(Entries on locating words and elements)

▬▬▬▬▬▬

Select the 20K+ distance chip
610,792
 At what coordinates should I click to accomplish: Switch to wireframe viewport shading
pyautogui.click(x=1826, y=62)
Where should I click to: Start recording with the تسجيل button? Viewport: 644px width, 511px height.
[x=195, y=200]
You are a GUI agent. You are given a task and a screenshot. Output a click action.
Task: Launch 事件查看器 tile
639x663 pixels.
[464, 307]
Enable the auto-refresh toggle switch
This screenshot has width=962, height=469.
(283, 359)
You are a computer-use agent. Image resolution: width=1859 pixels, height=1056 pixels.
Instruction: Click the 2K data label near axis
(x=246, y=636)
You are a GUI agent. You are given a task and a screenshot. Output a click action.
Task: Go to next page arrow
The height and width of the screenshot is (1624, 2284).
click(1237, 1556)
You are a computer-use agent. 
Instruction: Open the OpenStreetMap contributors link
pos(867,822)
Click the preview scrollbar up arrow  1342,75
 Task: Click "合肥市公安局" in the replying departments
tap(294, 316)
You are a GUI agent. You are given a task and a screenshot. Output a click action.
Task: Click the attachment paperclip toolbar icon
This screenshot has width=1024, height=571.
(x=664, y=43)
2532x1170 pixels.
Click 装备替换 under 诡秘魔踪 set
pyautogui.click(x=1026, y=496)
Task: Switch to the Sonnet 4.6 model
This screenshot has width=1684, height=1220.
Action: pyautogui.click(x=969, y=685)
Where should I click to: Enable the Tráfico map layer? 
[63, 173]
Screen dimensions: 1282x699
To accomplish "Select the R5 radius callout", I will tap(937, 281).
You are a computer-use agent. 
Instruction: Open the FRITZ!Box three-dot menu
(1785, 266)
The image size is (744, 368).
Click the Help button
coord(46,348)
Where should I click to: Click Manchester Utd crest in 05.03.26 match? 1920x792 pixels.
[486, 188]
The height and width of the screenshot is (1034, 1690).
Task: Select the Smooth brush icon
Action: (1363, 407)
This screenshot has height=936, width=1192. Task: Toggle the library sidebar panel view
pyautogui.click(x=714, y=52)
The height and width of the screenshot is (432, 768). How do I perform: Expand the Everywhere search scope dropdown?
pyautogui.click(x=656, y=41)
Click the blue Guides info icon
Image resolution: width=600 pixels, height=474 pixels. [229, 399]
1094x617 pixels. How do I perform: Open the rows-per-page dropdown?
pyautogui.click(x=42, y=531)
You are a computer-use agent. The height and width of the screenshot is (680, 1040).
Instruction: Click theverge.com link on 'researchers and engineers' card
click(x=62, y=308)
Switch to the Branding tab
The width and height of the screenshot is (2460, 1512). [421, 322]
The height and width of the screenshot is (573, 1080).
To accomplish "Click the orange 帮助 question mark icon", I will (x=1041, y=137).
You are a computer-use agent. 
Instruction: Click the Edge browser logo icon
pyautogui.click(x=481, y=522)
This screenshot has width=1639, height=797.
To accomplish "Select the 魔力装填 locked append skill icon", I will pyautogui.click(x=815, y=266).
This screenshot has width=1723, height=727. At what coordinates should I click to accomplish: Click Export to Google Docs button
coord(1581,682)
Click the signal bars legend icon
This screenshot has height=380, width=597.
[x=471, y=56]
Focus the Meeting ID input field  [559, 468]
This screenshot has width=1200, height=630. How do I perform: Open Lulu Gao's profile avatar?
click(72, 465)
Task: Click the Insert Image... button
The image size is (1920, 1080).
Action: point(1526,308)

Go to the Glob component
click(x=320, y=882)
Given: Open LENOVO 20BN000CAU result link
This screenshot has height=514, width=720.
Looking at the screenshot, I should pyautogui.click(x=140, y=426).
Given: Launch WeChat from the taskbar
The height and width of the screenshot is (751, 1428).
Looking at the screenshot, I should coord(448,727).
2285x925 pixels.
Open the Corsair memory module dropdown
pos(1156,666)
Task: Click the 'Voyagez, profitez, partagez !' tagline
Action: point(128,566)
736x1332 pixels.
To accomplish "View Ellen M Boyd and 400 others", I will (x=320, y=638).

▬▬▬▬▬▬

■ **Job**: Rewrite all of the entries above, swapping "GUI agent" for "GUI assistant" and leaving everything else unchanged.

■ **Solution for this task**:
Select the 20K+ distance chip
610,792
 At what coordinates should I click to accomplish: Switch to wireframe viewport shading
pyautogui.click(x=1826, y=62)
Where should I click to: Start recording with the تسجيل button? Viewport: 644px width, 511px height.
[x=195, y=200]
You are a GUI assistant. You are given a task and a screenshot. Output a click action.
Task: Launch 事件查看器 tile
639x663 pixels.
[464, 307]
Enable the auto-refresh toggle switch
This screenshot has width=962, height=469.
(283, 359)
You are a computer-use agent. Image resolution: width=1859 pixels, height=1056 pixels.
Instruction: Click the 2K data label near axis
(x=246, y=636)
You are a GUI assistant. You are given a task and a screenshot. Output a click action.
Task: Go to next page arrow
The height and width of the screenshot is (1624, 2284).
click(1237, 1556)
You are a computer-use agent. 
Instruction: Open the OpenStreetMap contributors link
pos(867,822)
Click the preview scrollbar up arrow  1342,75
 Task: Click "合肥市公安局" in the replying departments
tap(294, 316)
You are a GUI assistant. You are given a task and a screenshot. Output a click action.
Task: Click the attachment paperclip toolbar icon
This screenshot has width=1024, height=571.
(x=664, y=43)
2532x1170 pixels.
Click 装备替换 under 诡秘魔踪 set
pyautogui.click(x=1026, y=496)
Task: Switch to the Sonnet 4.6 model
This screenshot has width=1684, height=1220.
Action: pyautogui.click(x=969, y=685)
Where should I click to: Enable the Tráfico map layer? 
[63, 173]
Screen dimensions: 1282x699
To accomplish "Select the R5 radius callout", I will tap(937, 281).
You are a computer-use agent. 
Instruction: Open the FRITZ!Box three-dot menu
(1785, 266)
The image size is (744, 368).
Click the Help button
coord(46,348)
Where should I click to: Click Manchester Utd crest in 05.03.26 match? 1920x792 pixels.
[486, 188]
The height and width of the screenshot is (1034, 1690).
Task: Select the Smooth brush icon
Action: (1363, 407)
This screenshot has height=936, width=1192. Task: Toggle the library sidebar panel view
pyautogui.click(x=714, y=52)
The height and width of the screenshot is (432, 768). How do I perform: Expand the Everywhere search scope dropdown?
pyautogui.click(x=656, y=41)
Click the blue Guides info icon
Image resolution: width=600 pixels, height=474 pixels. [229, 399]
1094x617 pixels. How do I perform: Open the rows-per-page dropdown?
pyautogui.click(x=42, y=531)
You are a computer-use agent. The height and width of the screenshot is (680, 1040).
Instruction: Click theverge.com link on 'researchers and engineers' card
click(x=62, y=308)
Switch to the Branding tab
The width and height of the screenshot is (2460, 1512). [421, 322]
The height and width of the screenshot is (573, 1080).
To accomplish "Click the orange 帮助 question mark icon", I will (x=1041, y=137).
You are a computer-use agent. 
Instruction: Click the Edge browser logo icon
pyautogui.click(x=481, y=522)
This screenshot has width=1639, height=797.
To accomplish "Select the 魔力装填 locked append skill icon", I will pyautogui.click(x=815, y=266).
This screenshot has width=1723, height=727. At what coordinates should I click to accomplish: Click Export to Google Docs button
coord(1581,682)
Click the signal bars legend icon
This screenshot has height=380, width=597.
[x=471, y=56]
Focus the Meeting ID input field  [559, 468]
This screenshot has width=1200, height=630. How do I perform: Open Lulu Gao's profile avatar?
click(72, 465)
Task: Click the Insert Image... button
The image size is (1920, 1080).
Action: point(1526,308)

Go to the Glob component
click(x=320, y=882)
Given: Open LENOVO 20BN000CAU result link
This screenshot has height=514, width=720.
Looking at the screenshot, I should pyautogui.click(x=140, y=426).
Given: Launch WeChat from the taskbar
The height and width of the screenshot is (751, 1428).
Looking at the screenshot, I should coord(448,727).
2285x925 pixels.
Open the Corsair memory module dropdown
pos(1156,666)
Task: Click the 'Voyagez, profitez, partagez !' tagline
Action: point(128,566)
736x1332 pixels.
To accomplish "View Ellen M Boyd and 400 others", I will (x=320, y=638).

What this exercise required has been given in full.